- [WHAT THE TASK ASKS]:
Put the items below, from the line containing "Identify the location of timeline-highlight-band." through the end of the items, into a Markdown table with the columns "Row" and "Line", one line per row, skipping any blank lines. Leave the pictures out.
:: LISTED RECORDS ::
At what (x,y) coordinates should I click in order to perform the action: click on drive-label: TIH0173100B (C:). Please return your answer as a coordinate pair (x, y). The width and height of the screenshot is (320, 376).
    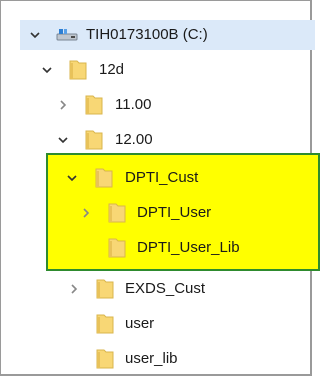
    Looking at the image, I should click on (147, 34).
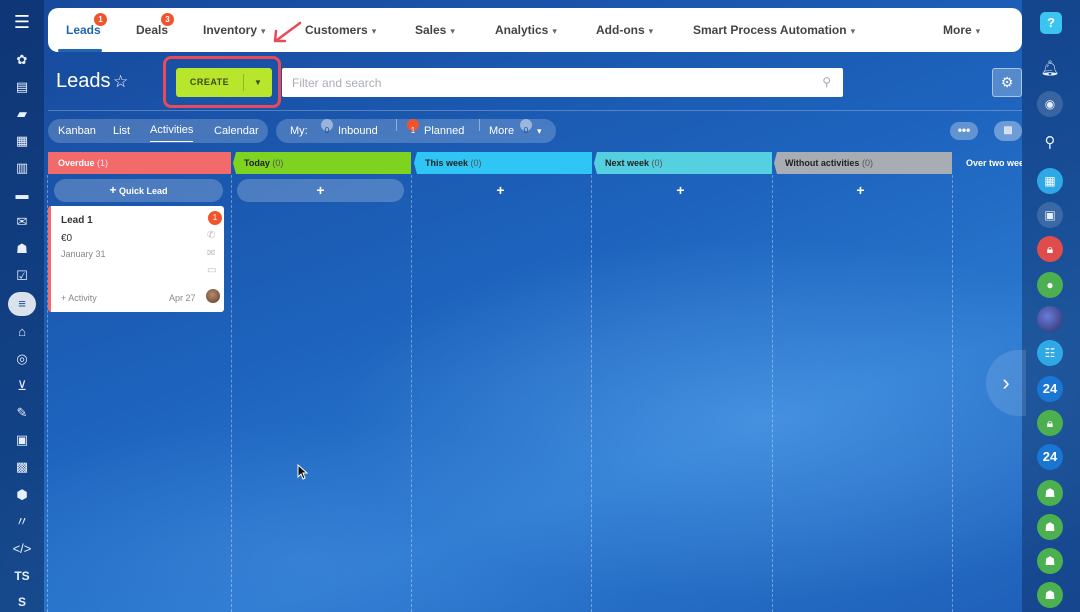 This screenshot has height=612, width=1080. What do you see at coordinates (864, 163) in the screenshot?
I see `column-without-activities: Without activities (0)` at bounding box center [864, 163].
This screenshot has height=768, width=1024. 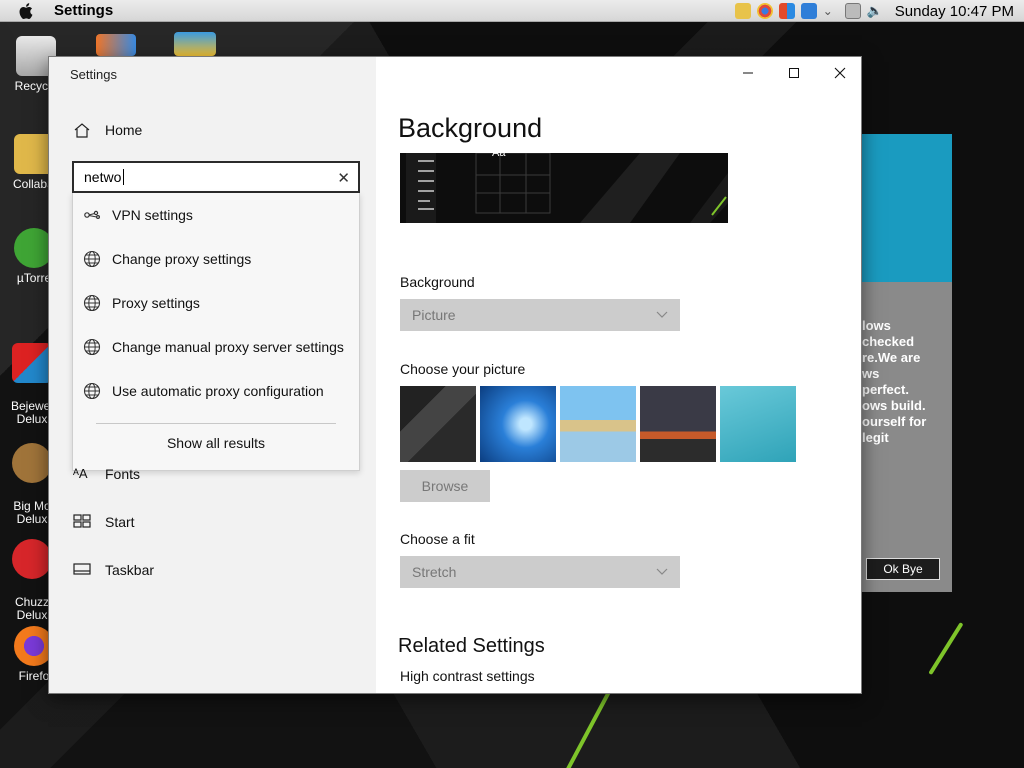 What do you see at coordinates (875, 11) in the screenshot?
I see `volume-icon: 🔈` at bounding box center [875, 11].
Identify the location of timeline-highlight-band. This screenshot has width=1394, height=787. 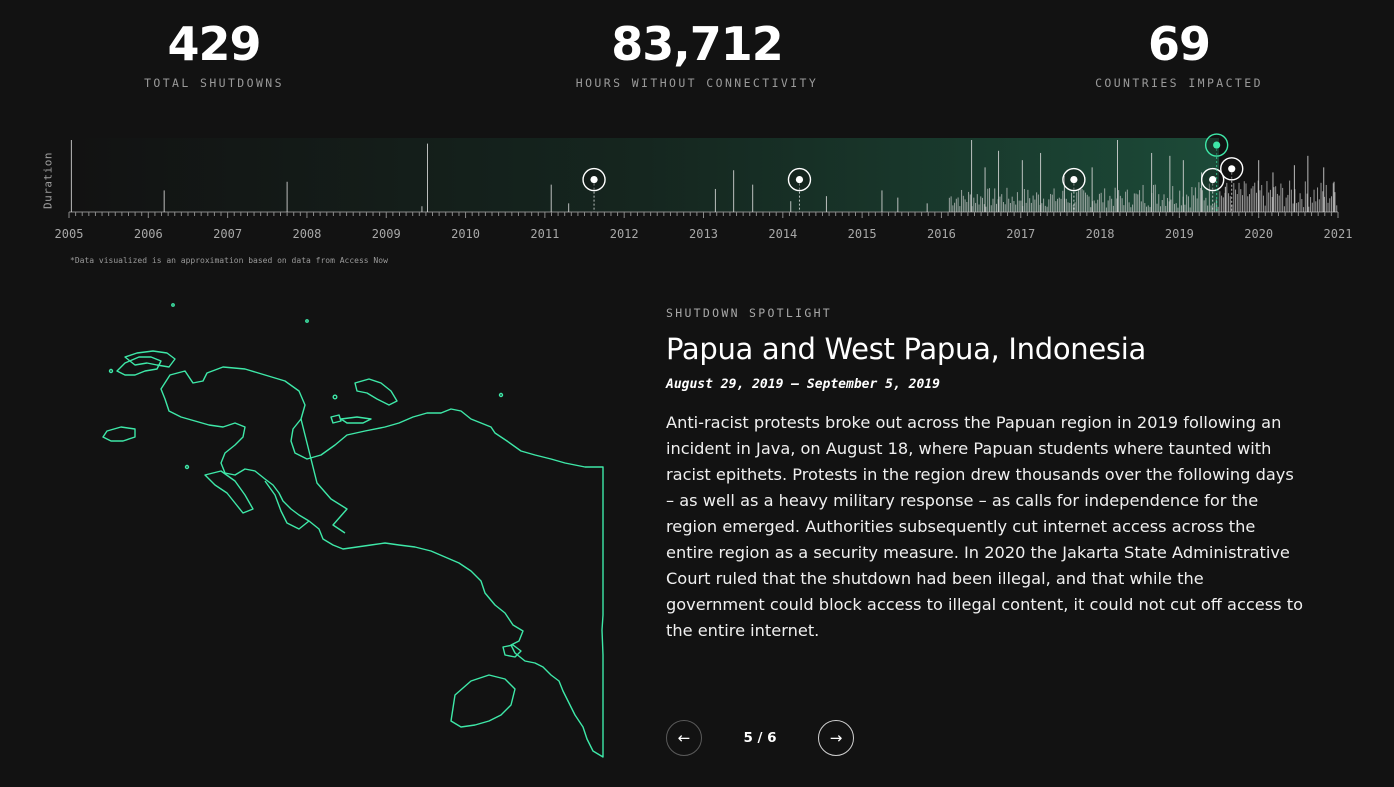
(644, 175).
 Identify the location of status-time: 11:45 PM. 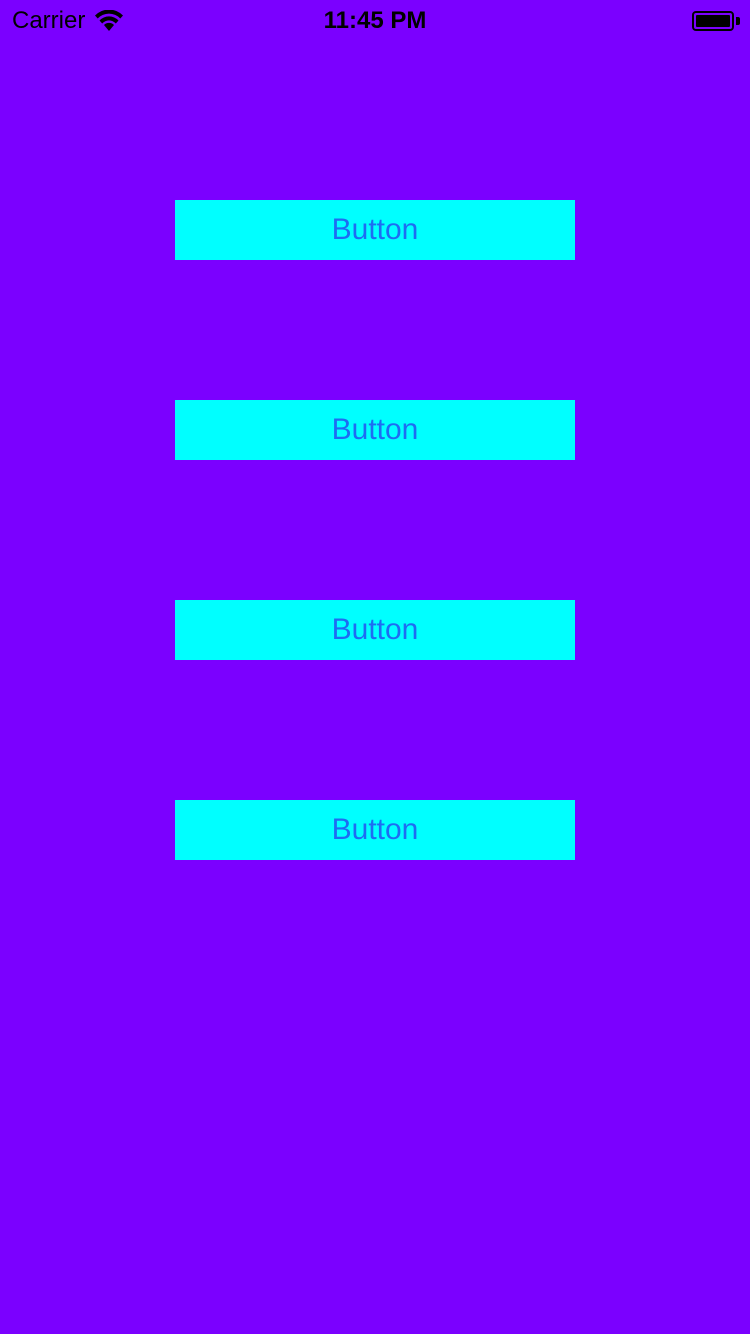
:::
- [SOLVED PROBLEM]:
| Row | Line |
|---|---|
| 1 | Identify the location of timeline-highlight-band. This screenshot has width=1394, height=787.  |
| 2 | (644, 175). |
| 3 |  Identify the location of status-time: 11:45 PM.  |